Amri hanya melongo melihat kelakuan aneh adik kelasnya yang satu itu. Dia tak habis pikir, untuk apa Hasel mengakui semua kelakuan memalukannya itu? Padahal, Shiddiq tak pernah menanyakannya. Dan, ternyata Hasel juga seorang penguntit berbahaya yang suka mencuri-curi foto orang lain! Mulai sekarang ia harus waspada pada semua adik kelas perempuan!

“Berhijab,” Shiddiq melanjutkan jawabannya.

Hasel bingung sesaat sebelum kembali berbinar-binar dan buru-buru mengambil bolpoin dan membuka buku tugasnya lalu mencatat.
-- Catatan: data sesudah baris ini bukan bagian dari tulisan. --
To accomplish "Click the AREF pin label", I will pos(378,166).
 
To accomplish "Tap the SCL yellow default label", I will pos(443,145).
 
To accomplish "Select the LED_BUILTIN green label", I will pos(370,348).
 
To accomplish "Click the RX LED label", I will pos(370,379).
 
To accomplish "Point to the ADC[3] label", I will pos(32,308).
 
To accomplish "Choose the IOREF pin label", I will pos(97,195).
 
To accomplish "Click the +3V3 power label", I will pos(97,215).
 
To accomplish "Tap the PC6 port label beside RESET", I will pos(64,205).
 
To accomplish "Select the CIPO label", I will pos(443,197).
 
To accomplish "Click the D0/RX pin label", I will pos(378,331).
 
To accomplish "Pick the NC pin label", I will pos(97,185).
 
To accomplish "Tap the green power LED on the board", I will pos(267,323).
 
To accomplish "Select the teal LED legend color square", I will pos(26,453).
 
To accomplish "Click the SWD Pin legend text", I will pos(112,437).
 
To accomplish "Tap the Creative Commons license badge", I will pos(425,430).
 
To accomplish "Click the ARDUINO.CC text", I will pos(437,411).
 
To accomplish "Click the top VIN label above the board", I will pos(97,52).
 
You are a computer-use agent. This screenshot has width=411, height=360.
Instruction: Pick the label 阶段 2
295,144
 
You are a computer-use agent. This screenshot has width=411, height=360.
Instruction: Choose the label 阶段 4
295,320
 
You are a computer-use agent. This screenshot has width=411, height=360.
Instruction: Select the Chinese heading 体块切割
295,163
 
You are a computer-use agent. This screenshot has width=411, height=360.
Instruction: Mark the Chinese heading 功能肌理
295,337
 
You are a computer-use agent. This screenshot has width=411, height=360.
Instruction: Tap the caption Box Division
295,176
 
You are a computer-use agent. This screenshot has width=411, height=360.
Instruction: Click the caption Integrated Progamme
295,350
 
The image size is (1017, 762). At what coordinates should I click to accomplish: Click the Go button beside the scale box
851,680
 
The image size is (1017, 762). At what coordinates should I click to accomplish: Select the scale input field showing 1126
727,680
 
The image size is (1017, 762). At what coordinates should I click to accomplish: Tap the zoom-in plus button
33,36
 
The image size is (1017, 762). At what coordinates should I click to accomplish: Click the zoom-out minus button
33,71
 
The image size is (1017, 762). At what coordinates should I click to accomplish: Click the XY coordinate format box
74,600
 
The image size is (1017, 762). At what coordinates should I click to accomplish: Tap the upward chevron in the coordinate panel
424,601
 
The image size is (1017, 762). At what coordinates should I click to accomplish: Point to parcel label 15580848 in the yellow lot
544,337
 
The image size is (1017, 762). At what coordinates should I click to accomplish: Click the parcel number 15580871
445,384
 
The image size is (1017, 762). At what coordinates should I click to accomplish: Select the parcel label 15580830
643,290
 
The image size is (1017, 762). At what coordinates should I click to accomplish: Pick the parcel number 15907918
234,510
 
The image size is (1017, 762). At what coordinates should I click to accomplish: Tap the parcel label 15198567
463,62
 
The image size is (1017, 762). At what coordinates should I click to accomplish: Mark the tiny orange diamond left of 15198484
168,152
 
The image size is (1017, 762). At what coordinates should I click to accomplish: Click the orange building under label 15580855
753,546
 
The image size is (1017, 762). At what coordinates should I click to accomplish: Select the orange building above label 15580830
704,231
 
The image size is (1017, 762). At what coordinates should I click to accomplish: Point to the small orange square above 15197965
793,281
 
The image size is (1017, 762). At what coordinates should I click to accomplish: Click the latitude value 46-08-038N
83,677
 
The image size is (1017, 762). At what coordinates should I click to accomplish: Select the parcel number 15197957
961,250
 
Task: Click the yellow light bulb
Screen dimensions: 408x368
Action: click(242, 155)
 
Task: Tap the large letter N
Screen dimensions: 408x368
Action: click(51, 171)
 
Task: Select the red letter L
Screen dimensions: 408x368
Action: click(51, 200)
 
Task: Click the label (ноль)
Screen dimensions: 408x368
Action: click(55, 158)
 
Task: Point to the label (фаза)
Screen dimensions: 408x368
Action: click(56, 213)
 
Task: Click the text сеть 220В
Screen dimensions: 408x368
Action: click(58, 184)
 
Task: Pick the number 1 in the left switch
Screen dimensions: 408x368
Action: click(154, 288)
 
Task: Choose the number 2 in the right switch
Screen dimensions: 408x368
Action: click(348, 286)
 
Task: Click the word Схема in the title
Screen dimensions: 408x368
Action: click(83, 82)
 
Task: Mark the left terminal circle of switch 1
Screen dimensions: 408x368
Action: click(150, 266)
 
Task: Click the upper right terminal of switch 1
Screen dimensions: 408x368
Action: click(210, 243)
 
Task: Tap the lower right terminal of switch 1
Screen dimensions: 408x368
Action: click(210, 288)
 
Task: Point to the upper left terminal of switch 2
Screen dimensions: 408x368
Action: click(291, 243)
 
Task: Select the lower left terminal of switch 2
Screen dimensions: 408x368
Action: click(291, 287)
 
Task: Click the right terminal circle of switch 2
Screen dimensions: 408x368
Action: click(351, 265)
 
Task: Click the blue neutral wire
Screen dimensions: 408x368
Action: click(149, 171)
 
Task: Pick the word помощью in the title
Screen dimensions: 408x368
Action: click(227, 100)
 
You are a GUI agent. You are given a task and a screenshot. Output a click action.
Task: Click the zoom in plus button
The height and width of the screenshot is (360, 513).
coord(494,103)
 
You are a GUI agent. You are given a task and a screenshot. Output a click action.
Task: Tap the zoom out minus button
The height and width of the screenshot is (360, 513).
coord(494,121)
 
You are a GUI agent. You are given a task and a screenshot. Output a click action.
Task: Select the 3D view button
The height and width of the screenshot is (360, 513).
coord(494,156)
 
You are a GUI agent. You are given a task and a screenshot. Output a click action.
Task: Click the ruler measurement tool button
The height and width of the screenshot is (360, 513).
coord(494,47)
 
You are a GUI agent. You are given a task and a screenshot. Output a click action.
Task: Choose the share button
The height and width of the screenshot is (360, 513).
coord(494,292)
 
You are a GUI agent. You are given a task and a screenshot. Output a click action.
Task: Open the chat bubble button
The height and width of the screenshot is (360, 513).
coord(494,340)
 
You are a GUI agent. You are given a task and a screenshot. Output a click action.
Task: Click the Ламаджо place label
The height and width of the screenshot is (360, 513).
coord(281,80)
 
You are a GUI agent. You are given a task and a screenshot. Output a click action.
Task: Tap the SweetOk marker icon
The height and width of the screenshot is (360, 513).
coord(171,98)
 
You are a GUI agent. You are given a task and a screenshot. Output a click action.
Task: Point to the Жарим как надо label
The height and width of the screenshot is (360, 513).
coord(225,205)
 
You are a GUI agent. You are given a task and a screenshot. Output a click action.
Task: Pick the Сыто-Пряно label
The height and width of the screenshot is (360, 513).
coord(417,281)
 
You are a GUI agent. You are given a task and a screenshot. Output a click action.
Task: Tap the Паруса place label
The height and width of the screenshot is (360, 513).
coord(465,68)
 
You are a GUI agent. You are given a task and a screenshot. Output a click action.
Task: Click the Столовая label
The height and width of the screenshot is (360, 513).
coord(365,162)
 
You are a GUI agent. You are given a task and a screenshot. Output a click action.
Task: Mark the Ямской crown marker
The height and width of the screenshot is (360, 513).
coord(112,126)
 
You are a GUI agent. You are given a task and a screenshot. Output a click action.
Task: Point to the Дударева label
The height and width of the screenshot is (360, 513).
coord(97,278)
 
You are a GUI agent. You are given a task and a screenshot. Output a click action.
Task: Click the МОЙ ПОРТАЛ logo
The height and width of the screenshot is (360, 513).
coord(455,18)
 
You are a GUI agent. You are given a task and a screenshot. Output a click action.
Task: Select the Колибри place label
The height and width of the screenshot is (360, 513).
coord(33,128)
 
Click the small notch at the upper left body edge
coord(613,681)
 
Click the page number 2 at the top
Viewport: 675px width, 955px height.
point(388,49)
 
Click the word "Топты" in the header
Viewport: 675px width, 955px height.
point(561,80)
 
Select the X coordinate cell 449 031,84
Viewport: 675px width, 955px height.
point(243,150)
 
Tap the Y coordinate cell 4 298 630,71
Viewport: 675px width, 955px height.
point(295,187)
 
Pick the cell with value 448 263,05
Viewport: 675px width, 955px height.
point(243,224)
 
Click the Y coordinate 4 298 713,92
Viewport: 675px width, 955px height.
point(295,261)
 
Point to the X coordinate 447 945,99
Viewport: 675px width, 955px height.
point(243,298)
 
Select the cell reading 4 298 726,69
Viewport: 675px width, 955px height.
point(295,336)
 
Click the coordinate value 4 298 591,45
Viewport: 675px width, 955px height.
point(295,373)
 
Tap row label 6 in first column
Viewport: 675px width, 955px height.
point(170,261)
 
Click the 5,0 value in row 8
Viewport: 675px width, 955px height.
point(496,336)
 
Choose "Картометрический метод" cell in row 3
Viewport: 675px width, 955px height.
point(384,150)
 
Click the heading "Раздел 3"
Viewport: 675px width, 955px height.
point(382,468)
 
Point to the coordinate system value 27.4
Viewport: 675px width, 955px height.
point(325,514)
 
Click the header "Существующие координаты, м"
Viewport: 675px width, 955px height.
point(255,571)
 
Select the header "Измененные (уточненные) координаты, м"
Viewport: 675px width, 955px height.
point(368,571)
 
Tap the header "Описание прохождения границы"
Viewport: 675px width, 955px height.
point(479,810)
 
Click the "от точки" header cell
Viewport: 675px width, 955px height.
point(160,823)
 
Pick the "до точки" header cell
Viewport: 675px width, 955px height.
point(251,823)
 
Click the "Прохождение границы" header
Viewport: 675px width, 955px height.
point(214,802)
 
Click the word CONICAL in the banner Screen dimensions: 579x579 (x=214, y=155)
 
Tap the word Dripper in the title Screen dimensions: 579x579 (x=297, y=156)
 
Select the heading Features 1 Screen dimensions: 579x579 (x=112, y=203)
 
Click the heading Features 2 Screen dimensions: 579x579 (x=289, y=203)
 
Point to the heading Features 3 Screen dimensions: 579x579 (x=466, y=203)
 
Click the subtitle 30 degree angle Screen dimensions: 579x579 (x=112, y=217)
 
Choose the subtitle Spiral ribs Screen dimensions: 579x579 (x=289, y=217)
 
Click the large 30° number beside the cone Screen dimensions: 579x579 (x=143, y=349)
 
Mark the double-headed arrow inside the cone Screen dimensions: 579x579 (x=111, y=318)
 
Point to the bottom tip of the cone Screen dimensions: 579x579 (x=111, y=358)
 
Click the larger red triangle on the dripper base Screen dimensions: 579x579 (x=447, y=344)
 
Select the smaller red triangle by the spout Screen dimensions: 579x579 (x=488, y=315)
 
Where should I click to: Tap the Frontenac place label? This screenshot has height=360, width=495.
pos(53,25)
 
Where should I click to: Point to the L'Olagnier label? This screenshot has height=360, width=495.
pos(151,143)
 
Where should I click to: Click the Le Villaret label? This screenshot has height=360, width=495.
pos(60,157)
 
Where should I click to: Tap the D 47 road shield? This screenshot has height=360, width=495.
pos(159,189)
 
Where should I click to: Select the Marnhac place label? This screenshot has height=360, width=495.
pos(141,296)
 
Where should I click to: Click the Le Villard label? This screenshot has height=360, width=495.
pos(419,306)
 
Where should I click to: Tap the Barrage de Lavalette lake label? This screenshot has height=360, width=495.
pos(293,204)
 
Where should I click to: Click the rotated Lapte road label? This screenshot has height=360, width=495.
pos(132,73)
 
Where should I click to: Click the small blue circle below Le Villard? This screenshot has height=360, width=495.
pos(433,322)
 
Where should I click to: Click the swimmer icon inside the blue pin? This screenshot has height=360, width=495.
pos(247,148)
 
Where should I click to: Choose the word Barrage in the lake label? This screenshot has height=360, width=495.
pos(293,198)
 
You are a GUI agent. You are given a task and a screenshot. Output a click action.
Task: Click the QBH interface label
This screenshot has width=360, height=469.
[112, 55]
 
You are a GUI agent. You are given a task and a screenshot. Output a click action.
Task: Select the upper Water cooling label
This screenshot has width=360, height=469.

Amri menoleh ke arah Shiddiq dan terbengong melihat tingkah temannya dan adik kelas antah berantahnya itu bergantian. Fix, dia tak mengerti jalan pikiran mereka berdua.

“Terakhir, semangat belajar Islam, dan mempraktekkannya dalam kehidupan sehari-hari. Udah itu saja,” jawab Shiddiq. Dia mengeluarkan dan memakai headset hitam dari tas ranselnya, lalu diam sambil memejamkan kedua mata.

Hasel menatapnya lama sebelum menoleh ke Amri, berterima kasih dan berpamitan dengannya saat kelas biru itu mulai ramai dengan kedatangan siswa lain penghuni kelas itu. Gadis itu meninggalkan kelas dalam keadaan linglung sambil mendekap erat buku tugasnya.